Every established SaaS company now has a bunch of new“AI-native” challengers claiming to reinvent your category. But here’s your advantage: data.
You already know your customers—how they buy, what they use, what drives renewal, and what triggers churn. You can see real usage patterns and understand where value lies. That gives you a huge edge: the ability to launch, test, and reprice.
For twenty years, SaaS was expensive to build but cheap to scale. Agentic AI flips that: it’s cheap to build and expensive to run. Every interaction burns compute. If you’re not careful, your AI service can scale your cloud bill faster than your revenue.
That’s the paradox: you need adoption to prove value, but adoption can crush you if you don’t manage costs. Be too cautious, and no one adopts; be too generous, and GPU costs spiral. The solution starts with how you define and charge for usage.
It starts with your Unit of Measurement (UOM).
What is a UOM, you ask?
Your UOM is the metric that captures how and why customers consume and pay for your service. Get it right, and your revenue grows in sync with customer value. Get it wrong, and you’re either burning cash or chasing fake growth.
As I recently told CNBC, too many companies (I’m looking at you, Adobe, Microsoft, and Google) are hiking prices without a clear value rationale. Your pricing should never be driven by the fact that you have a bunch of new data centers to pay for. Instead, it should be tied to how customers succeed with your product.
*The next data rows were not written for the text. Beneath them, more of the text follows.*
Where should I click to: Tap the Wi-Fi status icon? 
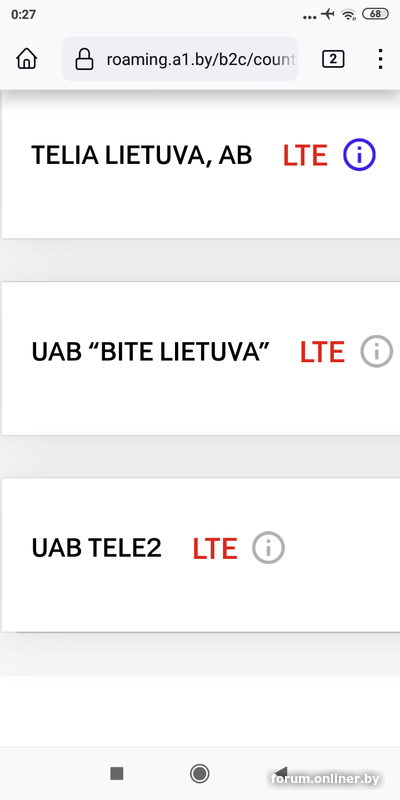coord(349,14)
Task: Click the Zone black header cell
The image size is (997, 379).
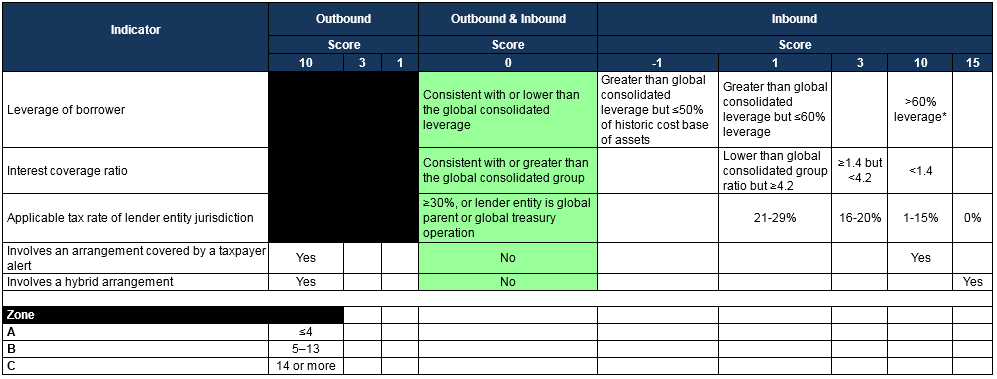Action: pos(173,315)
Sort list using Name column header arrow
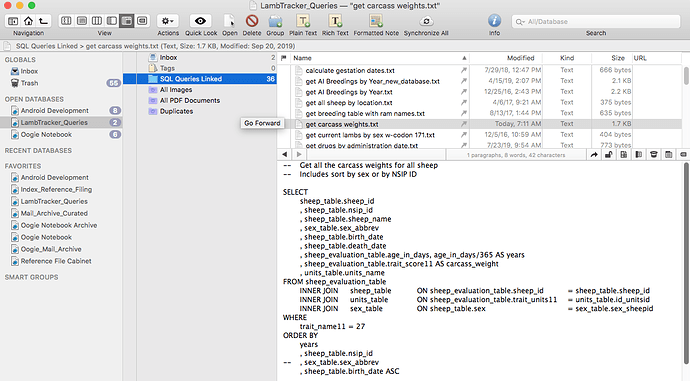This screenshot has width=690, height=381. click(464, 58)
Here are three smart ways to find your UOM (and three not-so-smart ones).
Start with what the customer gets.
Too many teams ask, “What can we meter?” The better question: “What value does the customer actually get?”
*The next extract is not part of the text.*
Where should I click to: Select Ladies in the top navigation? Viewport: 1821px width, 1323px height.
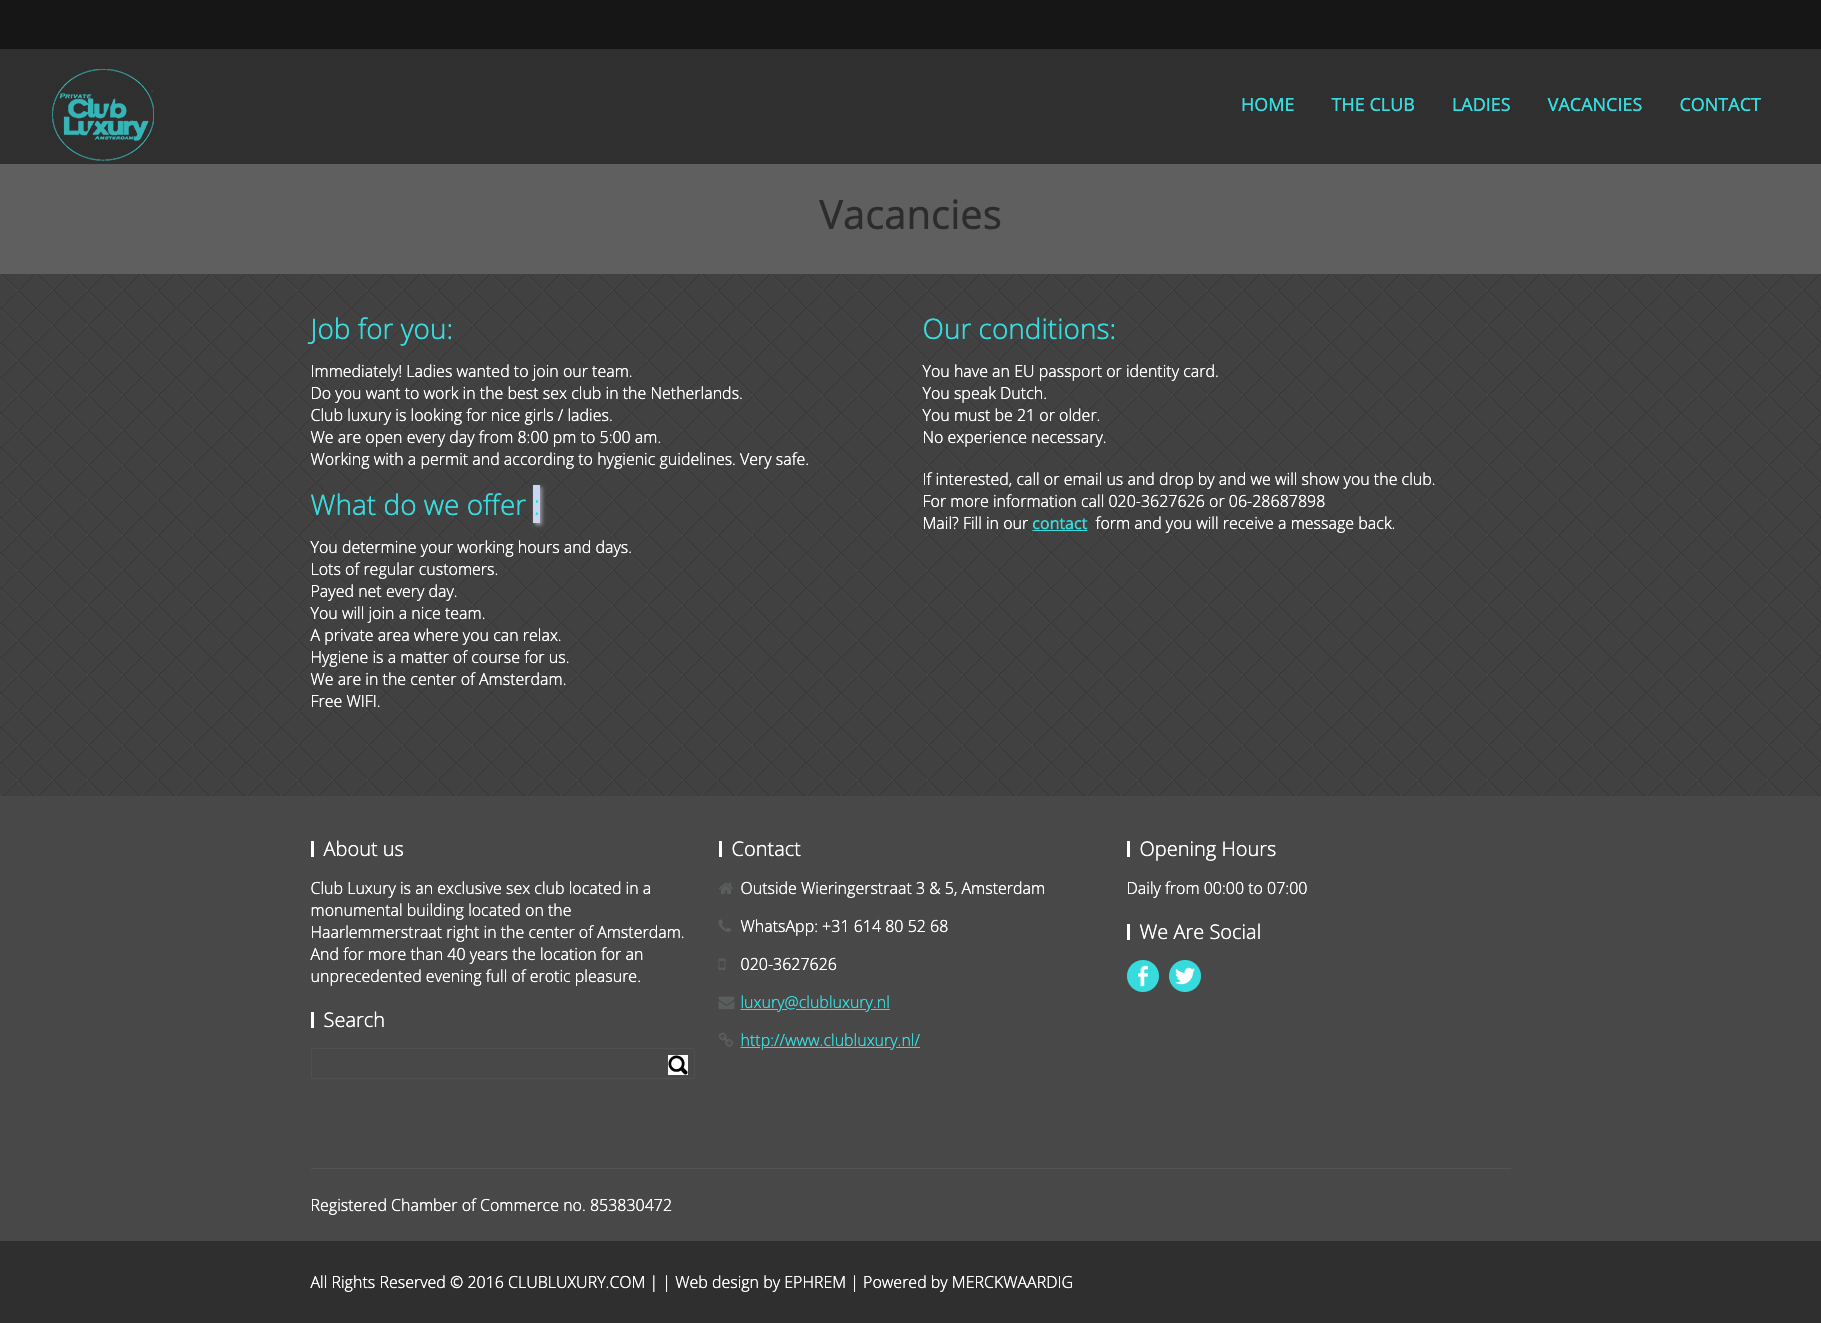[1480, 105]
For a support AI, the answer isn’t API calls—it’s tickets resolved or hours saved. For a marketing AI, it’s not prompts—it’s published content that performs. This pricing feels fair and builds trust because it maps directly to progress, not process.
When your metric aligns with customer success, expansion and renewal follow naturally. When customers win, you win.
Pick a metric that scales, maps to cost, and is dead-simple to track.
A good metric grows with customer value, is visible in analytics, and roughly correlates to cost. Take an AI transcription service that charges per hour of audio processed. It’s simple, measurable, and tracks with compute usage.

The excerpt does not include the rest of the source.